IN 1995, Dr Cheddi Jagan designated September as “Amerindian Heritage Month” to promote the interests and enhance the image of the Amerindian peoples. Each year, Heritage Month is given a theme, and this year’s theme is “Fostering Traditional Practices for a Safe Environment.”
The celebration of Amerindian Heritage Month recognises Amerindians and their culture as a distinct part of the Guyanese mosaic. It is also an assertion that Guyana is a plural society and not a monolithic one. During colonial times and until about the 1970s, Guyana was regarded as a society where Western and particularly British culture predominated. Though there were strong strands of Portuguese, Chinese and Indian cultures in existence, as well as vibrant African cultural survivals, these were regarded as of temporary existence and would either be absorbed or gradually eliminated by the dominant Western culture. Amerindians and their culture were not even regarded as part of the equation.
With independence from colonial rule, African, Indian and even Portuguese and Chinese cultural groups became more assertive as to their identities, and later Amerindians did the same. Amerindians had always been regarded as a marginalised group, and when their assertion of their distinct identity began to appear, all groups welcomed it. Now Guyana recognises itself as a plural society where all racio-cultural groups have a place and could express their identities without anyone accusing them of racism. The long-held assumption of the superiority and all-encompassing nature of British culture is gradually fading away.
This year, Amerindian Heritage Month comes at a very unusual and unique time: the COVID-19 pandemic is spreading uncontrolably and national elections have just concluded and a new povernment has been installed. The pandemic has greatly curtailed exhibitions of Arts and Craft and shows of the performing Arts. An attempt is being made to use the computer, TV and other informaion technologies to project such Amerindian shows and exhibitions to the public and especially to the Amerindian communities in the Interior. This has had the unexpected effect of exposing interior communities to the modern world of information technology.
The fact of Amerindian Heritage Month coming almost simultaneously with the installation of the new government resulted in its gaining greater political notice and President Irfaan Ali has rolled out a programme of comprehensive social and economic development for Amerindian communities. Many of these programmes were in the PPP/C’s election manifesto and this permits the Amerindian communities to bring greater pressure on the government to effectuate them. These programmes include the availability of potable water and electricity, as well as education and better medical services to the interior communities. Amerindian land-titling was also promised. The extension of social services to the Amerindian communities provides a great challenge, since such communities are not concentrated in a few locations but are thinly spread over the interior.

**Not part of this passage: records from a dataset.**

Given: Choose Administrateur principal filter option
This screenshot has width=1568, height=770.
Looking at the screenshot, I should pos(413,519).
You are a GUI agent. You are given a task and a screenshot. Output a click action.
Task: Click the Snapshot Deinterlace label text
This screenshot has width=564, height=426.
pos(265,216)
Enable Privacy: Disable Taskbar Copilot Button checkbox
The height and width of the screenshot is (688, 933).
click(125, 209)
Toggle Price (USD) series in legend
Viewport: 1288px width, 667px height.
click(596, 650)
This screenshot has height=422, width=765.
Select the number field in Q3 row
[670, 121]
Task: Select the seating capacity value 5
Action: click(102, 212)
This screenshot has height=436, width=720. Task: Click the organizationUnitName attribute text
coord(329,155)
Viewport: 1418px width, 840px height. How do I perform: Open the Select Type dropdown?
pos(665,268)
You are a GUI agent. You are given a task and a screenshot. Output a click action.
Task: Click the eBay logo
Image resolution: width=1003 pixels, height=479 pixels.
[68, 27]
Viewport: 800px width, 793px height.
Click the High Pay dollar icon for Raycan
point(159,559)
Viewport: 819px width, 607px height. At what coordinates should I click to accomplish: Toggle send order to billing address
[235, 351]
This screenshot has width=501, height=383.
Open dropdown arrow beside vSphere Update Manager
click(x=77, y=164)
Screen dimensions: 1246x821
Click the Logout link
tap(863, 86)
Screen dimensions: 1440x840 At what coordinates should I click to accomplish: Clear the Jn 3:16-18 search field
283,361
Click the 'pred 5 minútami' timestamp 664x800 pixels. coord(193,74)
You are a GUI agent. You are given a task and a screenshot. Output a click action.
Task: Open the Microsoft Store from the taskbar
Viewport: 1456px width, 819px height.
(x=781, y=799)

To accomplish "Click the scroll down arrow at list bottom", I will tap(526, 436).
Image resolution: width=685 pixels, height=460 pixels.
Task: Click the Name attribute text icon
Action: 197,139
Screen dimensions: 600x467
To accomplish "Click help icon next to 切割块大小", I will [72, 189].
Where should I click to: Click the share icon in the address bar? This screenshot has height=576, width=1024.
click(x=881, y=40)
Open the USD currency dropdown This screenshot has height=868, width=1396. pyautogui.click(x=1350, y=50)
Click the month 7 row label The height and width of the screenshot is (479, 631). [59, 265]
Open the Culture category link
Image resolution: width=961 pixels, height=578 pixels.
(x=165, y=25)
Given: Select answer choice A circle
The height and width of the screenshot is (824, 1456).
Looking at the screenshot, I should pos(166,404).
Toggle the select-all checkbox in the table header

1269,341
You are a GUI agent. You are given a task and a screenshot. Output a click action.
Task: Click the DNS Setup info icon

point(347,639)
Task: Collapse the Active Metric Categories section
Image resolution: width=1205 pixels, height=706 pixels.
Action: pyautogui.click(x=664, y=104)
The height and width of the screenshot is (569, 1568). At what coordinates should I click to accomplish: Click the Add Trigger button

The government will continue to work towards achieving the prescriptions of the Amerindian Act of 2006, which addresses land-titling, Intellectual Property rights, Mining and Forestry rights, Governance of Amerindian villages and Environmental Protection. This environment segment of the Act falls squarely within the theme of this year’s Heritage Month and supports the efforts of Amerindian communities to use natural resources sustainably. Amerindian communities have grasped the imperative of preserving a safe environment. The Heritage Month message of the Chairman of the National Toshaos Council, Mr Nicholas Fredricks,, encapsulates this concept: “This is when mankind has to realise that money is not all; we need to protect the environment, we need to protect our land, so that we can survive and our future generation will have a safe place to live.”
There is one consideration which this year’s Heritage Month has not stressed and which this column has advocated over the years, that is, the use and preservation of the Amerindian languages. Among the things advocated are: standardising the use of the Roman script in writing the various Amerindian languages; working out grammars of the languages; a compilation of dictionaries; and deciding on a Lingua Franca among the seven languages. The preservation and use of these languages are urgent, as they are in danger of disappearing when faced with the growing pressures of English.
This year’s Heritage Month witnessed the climactic event of all Heritage Months so far when Mr Lenox Shuman, attired in full Amerindian dress, was installed as Deputy Speaker of Parliament.